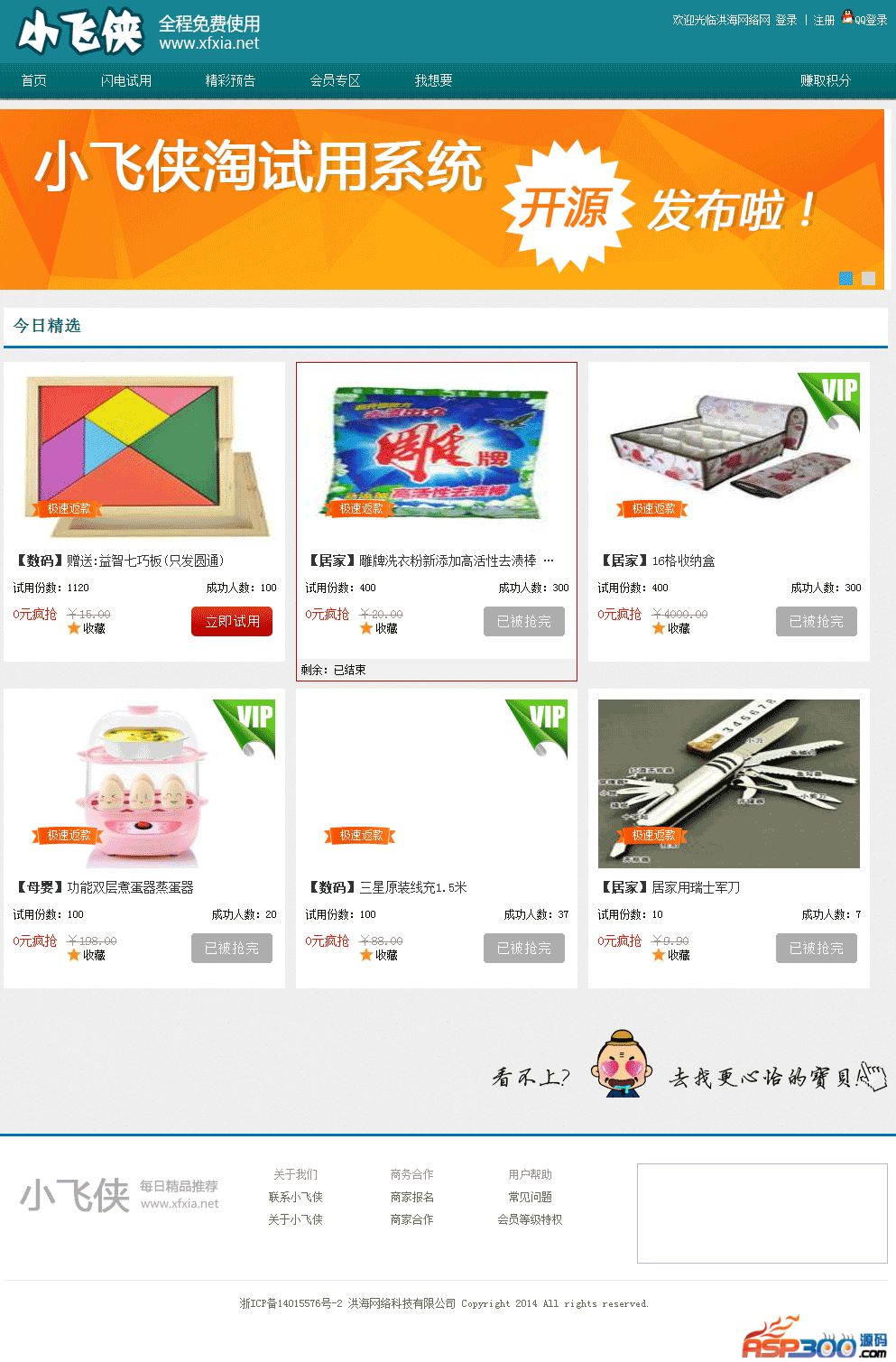Go to 赚取积分 in the nav bar
The height and width of the screenshot is (1362, 896).
tap(826, 80)
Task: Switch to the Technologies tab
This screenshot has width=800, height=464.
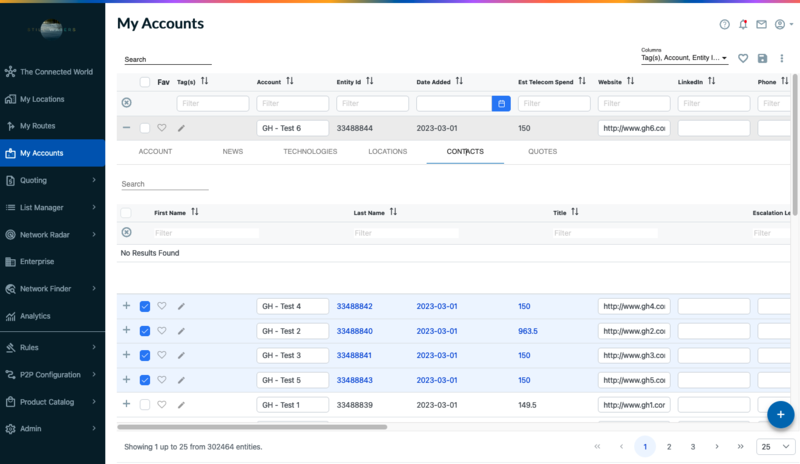Action: (x=310, y=152)
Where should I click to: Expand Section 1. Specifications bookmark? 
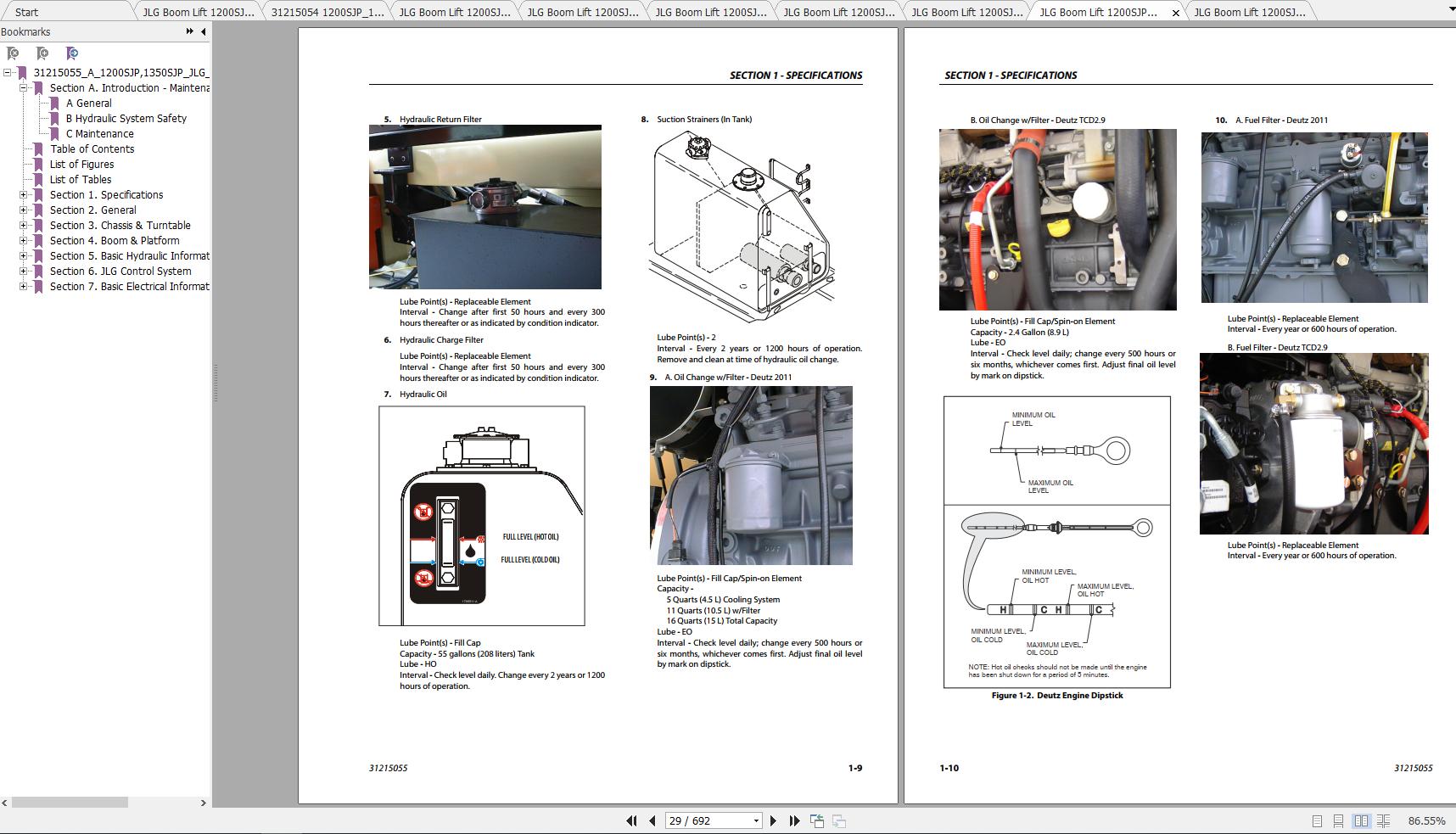click(24, 195)
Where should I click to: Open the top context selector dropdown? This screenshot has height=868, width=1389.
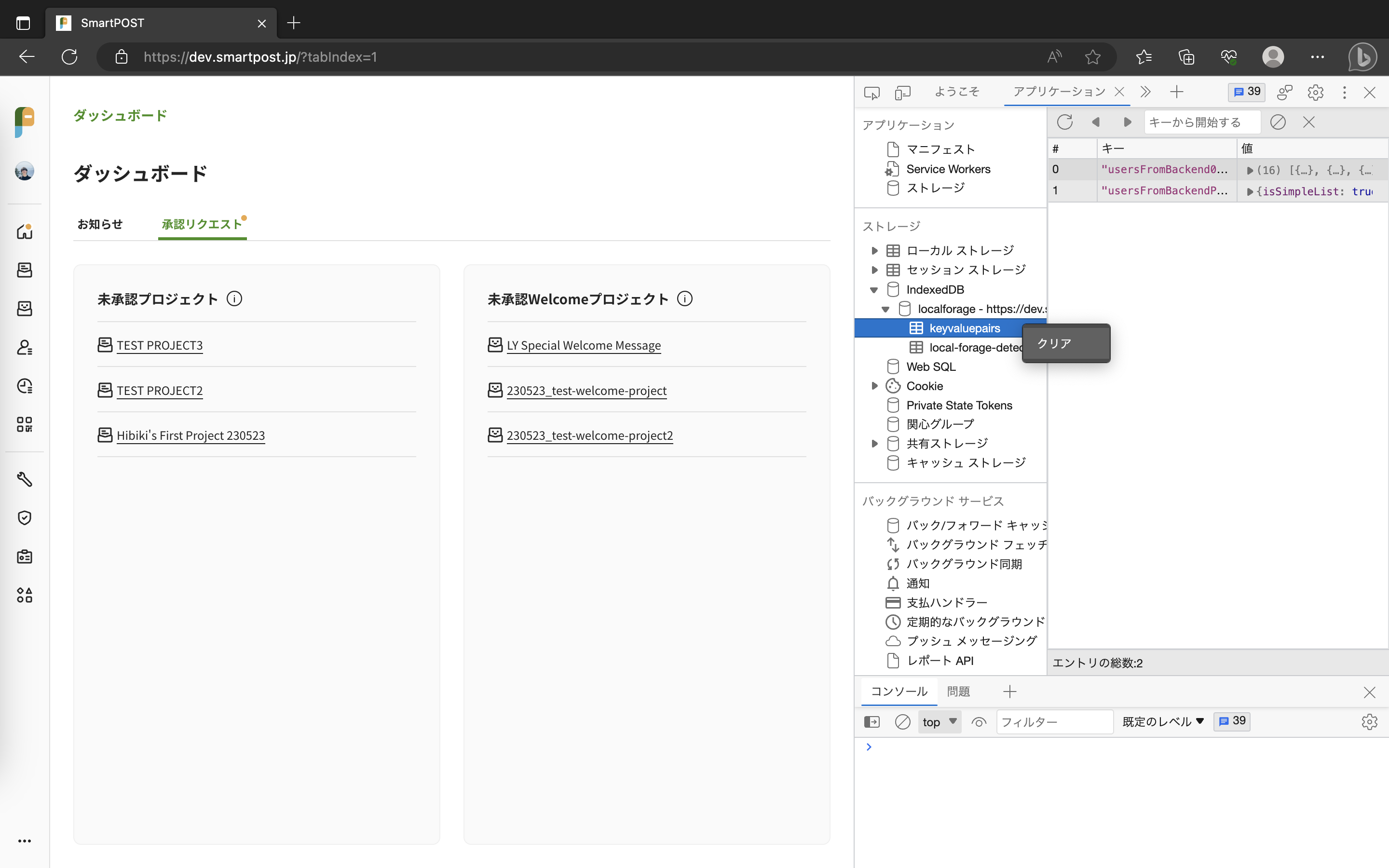click(x=939, y=721)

# # #

→ Задание: Обновите записи: замените во всех «Where should I click to» на «Where do I tap to», остальное не меняйте. Картинки в ответ не включайте.

→ Ответ на задание:
Go to 赚取积分 in the nav bar
The height and width of the screenshot is (1362, 896).
tap(826, 80)
Task: Switch to the Technologies tab
This screenshot has width=800, height=464.
Action: (x=310, y=152)
Where do I tap to: Expand Section 1. Specifications bookmark? 
click(24, 195)
Where do I tap to: Open the top context selector dropdown? This screenshot has height=868, width=1389.
click(x=939, y=721)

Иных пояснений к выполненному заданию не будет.